◆ **EXERCISE**: Only the line containing "Most Popular (68, 40)" and the lines after it, through the end of the entries, should be output exactly.

◆ **Stored data entries**:

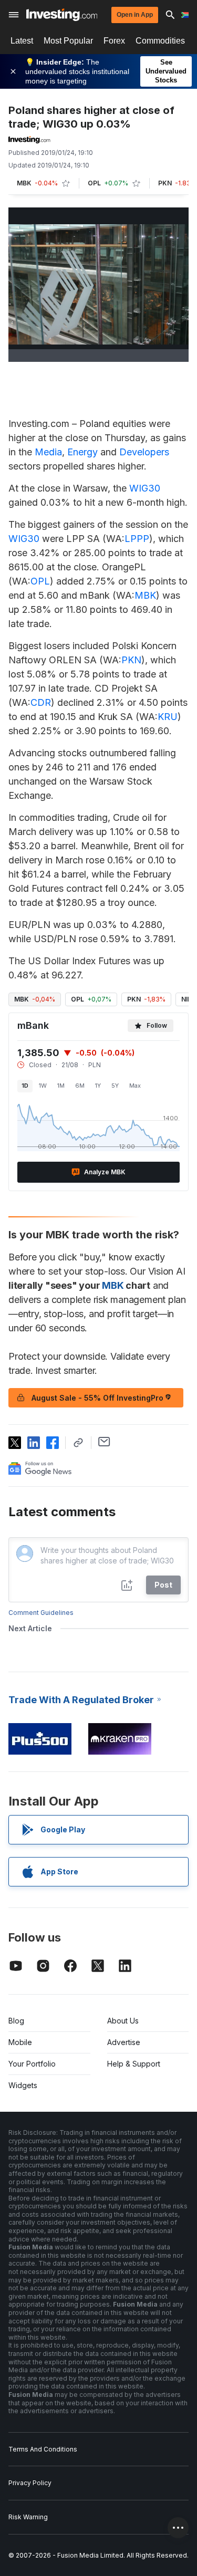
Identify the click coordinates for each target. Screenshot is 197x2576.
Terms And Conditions (42, 2449)
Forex (114, 40)
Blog (16, 2020)
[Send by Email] (104, 1441)
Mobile (20, 2042)
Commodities (160, 40)
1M (61, 1085)
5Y (115, 1085)
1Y (98, 1085)
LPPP (137, 538)
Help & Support (133, 2063)
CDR (40, 702)
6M (80, 1085)
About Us (123, 2020)
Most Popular (68, 40)
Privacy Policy (29, 2483)
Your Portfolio (32, 2063)
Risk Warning (28, 2517)
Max (135, 1085)
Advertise (123, 2042)
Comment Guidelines (41, 1612)
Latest (22, 40)
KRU (168, 716)
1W (43, 1085)
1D (25, 1085)
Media (48, 451)
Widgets (22, 2085)
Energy (82, 451)
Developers (144, 451)
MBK (145, 595)
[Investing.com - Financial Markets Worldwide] (61, 14)
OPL (40, 581)
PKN (131, 659)
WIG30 (144, 488)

◆ **OUTPUT OF THE TASK**:
Most Popular (68, 40)
Privacy Policy (29, 2483)
Your Portfolio (32, 2063)
Risk Warning (28, 2517)
Max (135, 1085)
Advertise (123, 2042)
Comment Guidelines (41, 1612)
Latest (22, 40)
KRU (168, 716)
1W (43, 1085)
1D (25, 1085)
Media (48, 451)
Widgets (22, 2085)
Energy (82, 451)
Developers (144, 451)
MBK (145, 595)
[Investing.com - Financial Markets Worldwide] (61, 14)
OPL (40, 581)
PKN (131, 659)
WIG30 (144, 488)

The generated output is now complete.